BRIEF
In the following material, identify every line holding the string "accomplish" and return it.

PROVIDED RECORDS

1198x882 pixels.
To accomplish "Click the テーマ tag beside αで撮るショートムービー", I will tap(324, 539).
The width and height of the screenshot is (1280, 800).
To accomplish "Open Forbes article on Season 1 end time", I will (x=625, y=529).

---

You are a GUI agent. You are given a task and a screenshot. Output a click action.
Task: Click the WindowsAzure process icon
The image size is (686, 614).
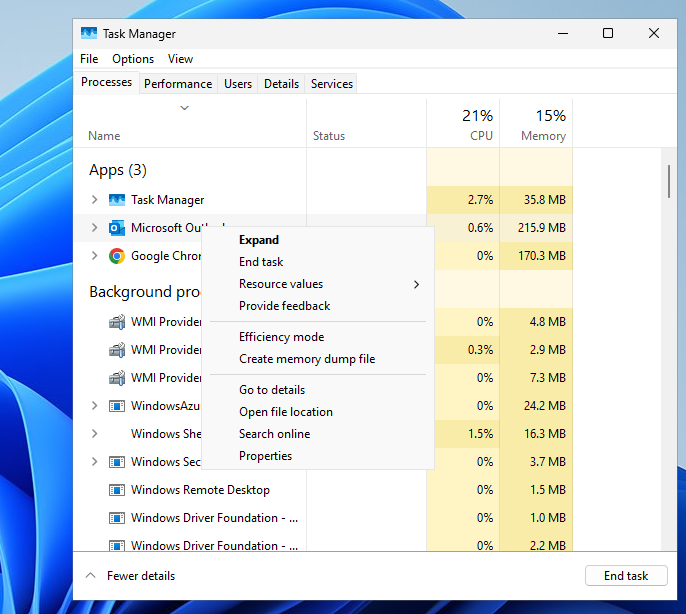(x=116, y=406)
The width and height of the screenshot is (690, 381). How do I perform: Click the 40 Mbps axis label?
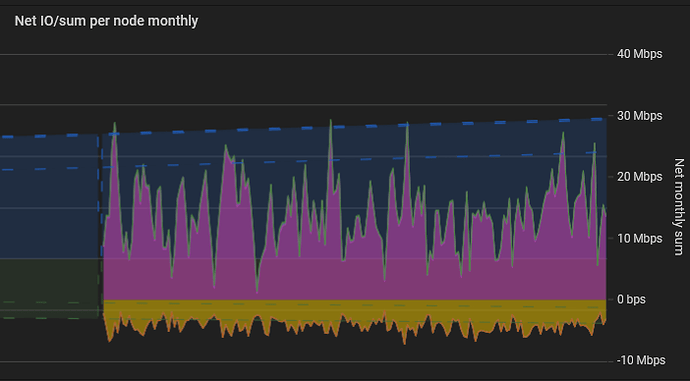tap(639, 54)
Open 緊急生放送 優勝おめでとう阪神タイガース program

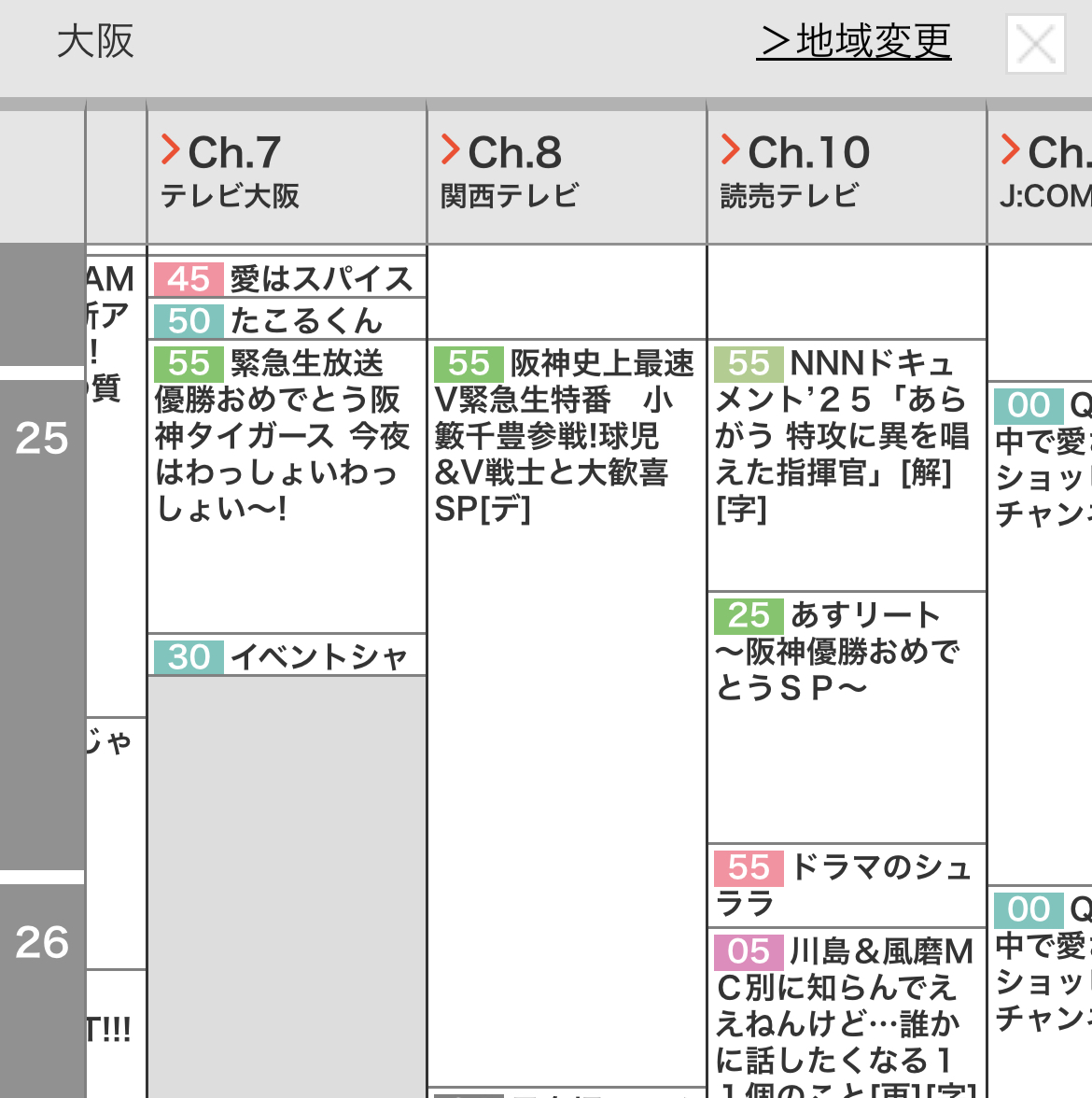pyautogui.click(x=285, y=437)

WRITTEN SOLUTION
To accomplish "Click the テーマ tag beside αで撮るショートムービー", I will tap(324, 539).
To accomplish "Open Forbes article on Season 1 end time", I will (x=625, y=529).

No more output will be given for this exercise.